Por lo tanto, el PT también es responsable de la crisis actual del país, pues ha gobernado a manos llenas para los ricos y no ha sabido (o no ha querido) aprovechar su gran legitimidad para introducir reformas estructurales de más peso, en un país marcado por una profunda desigualdad, una concentración de la tierra y de la riqueza escandalosa y muchas necesidades sociales insatisfechas, o apenas parcialmente satisfechas vía mercado, como es el caso de los planos privados de salud a los que tiene acceso apenas el 25% de la población del país.
No obstante, esto no debiera confundirnos y llevarnos a pedir el retorno de quienes, históricamente, contribuyeron a saquear y vender el país al gran capital internacional, en especial los partidos que gobernaron durante toda la década del noventa y aplicaron el recetario neoliberal de la A a la Z, entregando a precio de banana el patrimonio nacional y llevando a la sociedad a niveles de precarización y miseria elevadísimos. Esa derecha, que controla los medios de comunicación, estaba esperando algo como lo que hemos visto estos días para sembrar confusión y odio hacia los partidos de izquierda, tanto al que está en el poder, como a los otros partidos contestatarios de menor tamaño que actúan en la sociedad y también hacia los movimientos sociales existentes.
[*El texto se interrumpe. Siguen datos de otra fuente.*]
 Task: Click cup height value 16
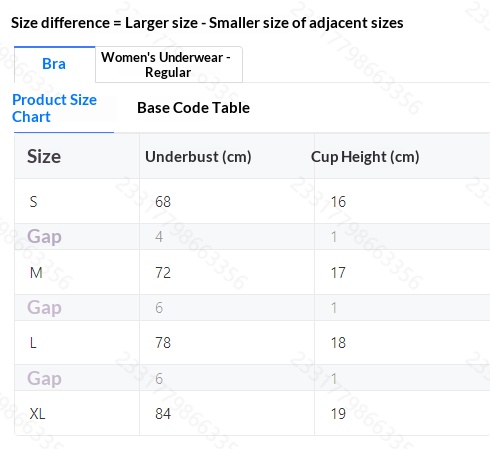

Durante las marchas, los militantes de estos partidos, de sindicatos y otros movimientos sociales, han sido amenazados, golpeados, sus banderas quemadas y han sido impedidos de marchar por parte de otros manifestantes. Pero debemos preguntarnos: en el fondo, ¿a quién le sirve que un gran movimiento social quede acéfalo? ¿O que se pierda en centenares de liderazgos incapaces de agregar agendas que confronten al poder? No deberíamos confundir los instrumentos de la lucha (partidos, sindicatos, movimientos, redes) con aquellos grupúsculos que se apropiaron de su dirección. Las bases de estos movimientos y organizaciones representativas tendrán que retomar el control, si quieren volver a experimentar el vigor político de antaño y si aspiran a contribuir con el sentido y orientación de las mudanzas que vendrán.
En fin, estamos en uno de esos momentos de la historia en que las cosas se mueven de lugar, como una gran placa tectónica. Son movimientos profundos, y por eso mismo, resulta difícil saber qué camino tomarán los acontecimientos y cuáles serán las consecuencias a mediano y largo plazo. No obstante, alegra muchísimo constatar que el pueblo brasileño tiene aún tamañas reservas de vitalidad e indignación, que está siendo capaz de soltar las amarras y lanzarse a las calles para exigir un país donde quepan todos y todas, un país donde la inmensa riqueza existente se refleje en mejoras para todas las personas y no que sigan siendo botín de unos pocos. Como decía uno de los miles de afiches que hemos visto estos días en las calles: “Um país mudo, não muda”. Y Brasil está queriendo mudar, transformarse, no apenas en “el país del futuro”, sino y antes de nada, en un país capaz de forjar su presente.
21 de junio de 2013
- Gerardo Cerdas Vega es sociólogo, costarricense, y reside actualmente en Brasil.